Humanist Discussion Group, Vol. 6, No. 0123. Thursday, 9 Jul 1992.
 
Date:    Thu, 9 Jul 1992 17:04 EDT
From:    MFRIEDMAN@GUVAX.BITNET
Subject: Text Projects in the Humanities
 
In response to Professor Maurizio Lana's inquiry about information resources
for electronic text projects in the humanities, following is some
background on the Georgetown Center for Texts and Technology's
catalogue of projects.  I plan to send Dr. Lana a copy of our list of
electronic text projects, and invite any other interested persons to
contact me, MFRIEDMAN@guvax.georgetown.edu., either with information on
projects or to receive a copy of the list.
 
 
    Since April of 1989, the Center for Text & Technology (CTT), under
    the aegis of the Academic Computer Center at Georgetown
    University, has been compiling a catalogue of projects that create
    and analyze electronic text in the humanities.  The Georgetown
    University Catalogue of Projects in Electronic Text is a powerful
    database that includes information on electronic text projects
    throughout the world.  The database includes a variety of
    information on the many collections of literary works, historical
    documents, and linguistic data which are available from commercial
    vendors and scholarly sources.  The database is written in Ingres
    and resides on a VAX 8700 computer at Georgetown University.  The
    database may be searched by off-campus users who can connect to
    the database using Telnet or a modem.
 
    The electronic text projects documented in the database are
    machine-readable files of primary materials from humanities
    disciplines.  Whether entered by keyboarding or by scanning with
    an optical character reader, these text files generally take the
    form either of large corpora for linguistic analysis (such as the
    new British National Corpus of one million words currently being
    developed by Oxford University Press and others) or major works of
    major authors for analysis of style and content (such as the
    compact disc of the Thesaurus Linguae Graecae containing 1400
    years of classical Greek texts).  The catalogue does not include
    electronic versions of encyclopedias, dictionaries, and secondary
    studies as well as concordances, databases, and computer-assisted
    instruction programs that do not contain full-text versions of
    primary works as these materials are beyond the scope of this
    project.
 
    Unlike the databases that research libraries often make available,
    the electronic texts cataloged at Georgetown are intended by their
    developers to be searched and manipulated directly by humanists.

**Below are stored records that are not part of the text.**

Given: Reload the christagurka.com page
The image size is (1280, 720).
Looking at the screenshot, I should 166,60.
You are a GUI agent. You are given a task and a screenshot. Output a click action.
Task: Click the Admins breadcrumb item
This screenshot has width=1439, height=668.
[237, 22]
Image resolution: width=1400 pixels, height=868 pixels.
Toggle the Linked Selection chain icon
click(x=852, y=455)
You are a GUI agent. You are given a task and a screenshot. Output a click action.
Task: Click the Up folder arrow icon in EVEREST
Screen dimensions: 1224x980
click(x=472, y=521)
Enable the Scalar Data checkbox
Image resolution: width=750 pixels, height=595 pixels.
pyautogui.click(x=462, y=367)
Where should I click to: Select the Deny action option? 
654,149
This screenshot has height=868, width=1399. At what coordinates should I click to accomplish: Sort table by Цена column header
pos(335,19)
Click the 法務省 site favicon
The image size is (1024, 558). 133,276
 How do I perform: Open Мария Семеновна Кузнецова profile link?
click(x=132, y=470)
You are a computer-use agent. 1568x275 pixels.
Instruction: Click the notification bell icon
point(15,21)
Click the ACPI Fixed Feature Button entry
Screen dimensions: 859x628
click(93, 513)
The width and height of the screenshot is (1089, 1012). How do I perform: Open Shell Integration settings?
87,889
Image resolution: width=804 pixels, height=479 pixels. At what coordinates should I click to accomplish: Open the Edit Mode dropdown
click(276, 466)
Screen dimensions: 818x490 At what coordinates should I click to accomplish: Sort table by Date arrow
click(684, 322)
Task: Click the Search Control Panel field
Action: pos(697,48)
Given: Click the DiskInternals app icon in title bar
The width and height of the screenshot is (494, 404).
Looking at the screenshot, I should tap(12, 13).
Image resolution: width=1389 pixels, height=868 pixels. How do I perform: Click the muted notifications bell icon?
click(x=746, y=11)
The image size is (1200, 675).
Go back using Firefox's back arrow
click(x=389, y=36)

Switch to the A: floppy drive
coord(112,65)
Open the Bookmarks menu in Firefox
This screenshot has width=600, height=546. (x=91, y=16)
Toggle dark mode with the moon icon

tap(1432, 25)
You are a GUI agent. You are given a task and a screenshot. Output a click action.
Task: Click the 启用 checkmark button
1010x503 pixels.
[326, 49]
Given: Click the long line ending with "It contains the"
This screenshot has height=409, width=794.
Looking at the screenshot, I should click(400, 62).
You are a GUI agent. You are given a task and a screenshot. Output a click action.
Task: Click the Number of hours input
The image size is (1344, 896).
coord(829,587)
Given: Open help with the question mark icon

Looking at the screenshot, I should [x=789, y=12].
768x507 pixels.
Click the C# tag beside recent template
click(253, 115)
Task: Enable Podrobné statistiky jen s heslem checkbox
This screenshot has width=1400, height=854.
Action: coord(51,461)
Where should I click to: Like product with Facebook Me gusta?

    Often, therefore, the text is encoded with markup language to
    facilitate integration with other files; occasionally, the texts
    are combined with a commercial text-analysis tool such as
    WordCruncher, Folio Views, or Micro-OCP.
 
    With electronic text and integrated analysis software, the
    researcher not only has the equivalent of an interactive
    concordance for finding instances of key words but can also search
    for clusters of words, exact phrases, and co-occurrences of key
    words (sorted by boolean operators) in contexts of various sizes.
 
    Statistical programs show where the desired term or concept is
    concentrated in a work or series of works, and parsing programs
    can analyze parts of speech and syntactic structures.
 
    In general, therefore, the combination of electronic text and
    searching software can be said to provide the researcher with both
    microscopic and macroscopic views of the text.  The former
    provides access to small-scale features of a single work; for
    example, within seconds, a philosopher could locate the single
    occurrence of the phrase "consciousness of absolute being" from
    the nine-megabyte, three-volume translation of Hegel's Lectures on
    the Philosophy of Religion.  By contrast, the macroscopic view of
    the text highlights the ways in which one work differs from other
    works by the same author or the author's contemporaries; for
    example, if one searches an eleven-megabyte file of Shakespeare's
    works for the word 'time,' one finds a greater concentration in
    Macbeth than in the other tragedies, and by exploring the
    contexts, one can see how the title character's over-reaching can
    be explained thematically in terms of his attempt to usurp the
    providential function that belongs to time.
 
    Given these advantages, it is not surprising that the conversion
    of primary texts to electronic form is proliferating throughout
    the world.  Nevertheless, because of the unpublicized academic
    nature of such projects, the process of locating them can be
    difficult. For this reason, we rely heavily on the discussion
    groups on BlTNET and Internet, not only to identify new projects
    but also to request information about them and to disseminate the
    material we compile. Electronic mail provides access to the most
    recent developments and permits us to receive and transmit
    information throughout the world quickly and economically. Among
    the sixty discussion groups we monitor are those in language
    and literature (Ansax-L, C18-L, Chaucer, Contex-L, English,
    Ficino, Linguist, Litera-L, Literary, Reed-L, Rustex-L, Shakesper,
    and Wwp- L), culture and religion (Ccnet-L, Indology, Japan,
    Judaica, and Religion), libraries (Cdrom-L,  Fisc-L, Libref-L,
    Pacs-L, and Tei-L), philosophy and history (History, Philos-L, ad
    Philosop), and the humanities in general (Erl-L, Gutnberg,
    Humanist, and Pmc-Talk).
 
    In our search for news of projects, we also review a wide range of
    publications, including popular magazines and newspapers (such as
    the Chronicle of Higher Education), agency reports (such as the
    List of Awards of the National Endowment for the Humanities),
    trade publications  (including InfoWorld and EDU Magazine),
    discipline specific journals (such as Computers and Philosophy and
    Computers and the Classics), the newsletters of numerous academic
    computing centers, and the journals central to humanities
    computing (Computers and the Humanities, Bits and Bytes Review,
    and the ICAME Journal).
 
    Once we have identified a new project, we request ten categories
    of information:
 
    0.  Identifying acronym or short reference;
 
    1.  Name and affiliation of operation (including collaborators)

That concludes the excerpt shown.